● **SECTION DU DOCUMENT**
________

Michael Marti

Les finances de l’Église: aujourd’hui et demain

La part des personnes sans confession ne cesse d’augmenter en Suisse. Ce que cela signifie pour la société en Suisse et pour le financement futur des communautés religieuses reconnues doit être discuté.

Dans le cadre du Programme national de recherche 58 « Religion, société et Etat », l’étude FAKIR publiée en 2010 sur les « Prestations, utilité et financement des communautés religieuses en Suisse » a examiné pour la première fois de manière un peu plus détaillée les flux financiers des communautés religieuses dans une analyse à l’échelle de la Suisse. Le projet FAKIR1 a recensé les recettes des deux grandes Églises nationales de toute la Suisse provenant des impôts ecclésiastiques ainsi que les principaux flux financiers des pouvoirs publics. Il en est ressorti les résultats suivants, dont les principes sont encore valables aujourd’hui et qui ont été confirmés par d’autres études. Les résultats présentés se concentrent sur les deux grandes Églises nationales et se réfèrent à une étude de suivi avec des données actualisées datant de 2017.

Le financement privé est la principale source de financement

Les paroisses de toutes les confessions étudiées sont principalement financées par leurs membres2. La forme du financement privé est toutefois différente. Alors que dans les paroisses évangéliques réformées et catholiques romaines et là où les communautés israélites sont acceptées comme Églises nationales, le financement privé est assuré par les impôts ecclésiastiques des personnes physiques, dans les communautés non reconnues comme Églises nationales (p. ex. Églises libres, communautés islamiques), il est assuré par les cotisations des membres et les dons.

________

● **LIGNES DE DONNÉES**

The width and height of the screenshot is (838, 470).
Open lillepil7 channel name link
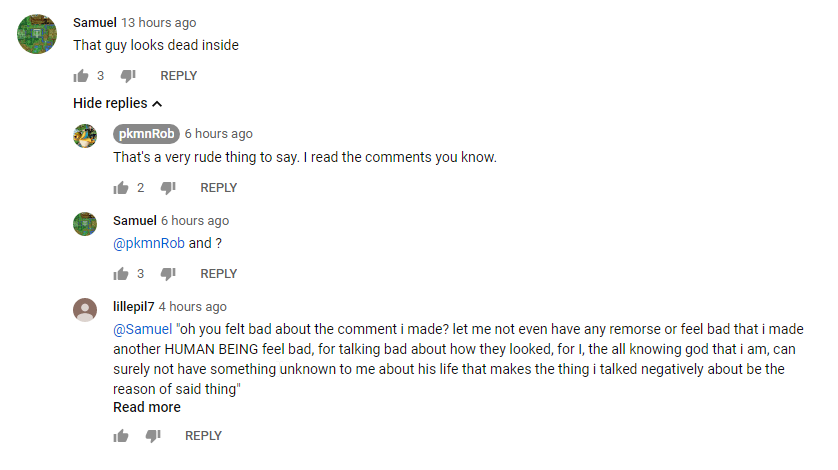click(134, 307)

________

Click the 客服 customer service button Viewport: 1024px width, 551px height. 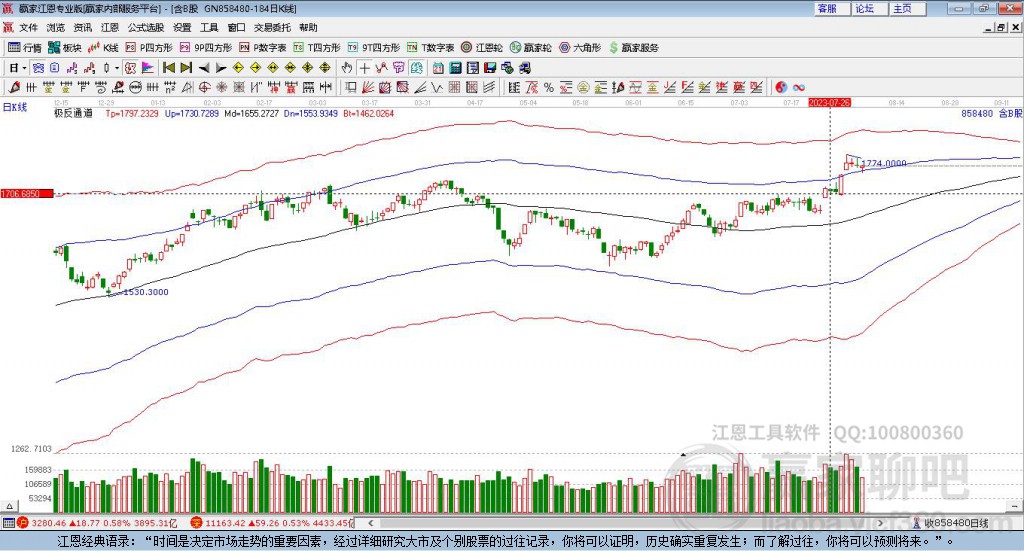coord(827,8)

________

● **VOS TÂCHES**
A. Résumez en deux phrases le texte sur les finances de l'Église en Suisse présenté plus haut.
B. Rédigez la suite du texte sur les finances de l'Église en Suisse, en reprenant après sa dernière phrase.

● **LISTE DES RÉPONSES**
A. La part des personnes sans confession augmente en Suisse, ce qui soulève la question du financement futur des communautés religieuses reconnues. Selon l'étude FAKIR de 2010 et une étude de suivi aux données de 2017, les paroisses sont principalement financées par leurs membres, par les impôts ecclésiastiques dans les Églises nationales et par les cotisations et les dons dans les communautés non reconnues.

B.
Les membres des Églises nationales paient des impôts ecclésiastiques de plus d’un milliard de francs dans toute la Suisse.

En 2017, les Églises réformées évangéliques et catholiques romaines de Suisse ont prélevé auprès de leurs membres près de 1,4 milliard de CHF d’impôts ecclésiastiques sur les personnes physiques. Les différences entre les cantons sont considérables et ne s’expliquent que partiellement par la puissance financière de ces cantons. Il semble plutôt que ce soient des traditions différentes qui soient déterminantes. Ainsi, dans le canton de Saint-Gall, qui ne fait pas partie des cantons les plus riches selon l’indice des ressources de la Confédération, les impôts ecclésiastiques sont relativement élevés pour les deux confessions.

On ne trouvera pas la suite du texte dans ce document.